#### Excerpted records
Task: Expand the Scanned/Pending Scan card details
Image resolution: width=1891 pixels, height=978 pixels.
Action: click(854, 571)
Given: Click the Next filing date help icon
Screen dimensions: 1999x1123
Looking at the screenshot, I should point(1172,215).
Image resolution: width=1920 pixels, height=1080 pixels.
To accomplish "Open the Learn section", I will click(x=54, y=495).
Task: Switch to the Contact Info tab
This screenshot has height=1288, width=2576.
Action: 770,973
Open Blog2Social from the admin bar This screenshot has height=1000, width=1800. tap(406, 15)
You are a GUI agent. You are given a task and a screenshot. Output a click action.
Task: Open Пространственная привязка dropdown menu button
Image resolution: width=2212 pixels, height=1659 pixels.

#### Instructions to follow
Please transcribe exactly the line containing "Open Blog2Social from" and every line after it to the end of the data, and no other lines.

#### Reply to the exercise
Open Blog2Social from the admin bar This screenshot has height=1000, width=1800. tap(406, 15)
You are a GUI agent. You are given a task and a screenshot. Output a click action.
Task: Open Пространственная привязка dropdown menu button
Image resolution: width=2212 pixels, height=1659 pixels.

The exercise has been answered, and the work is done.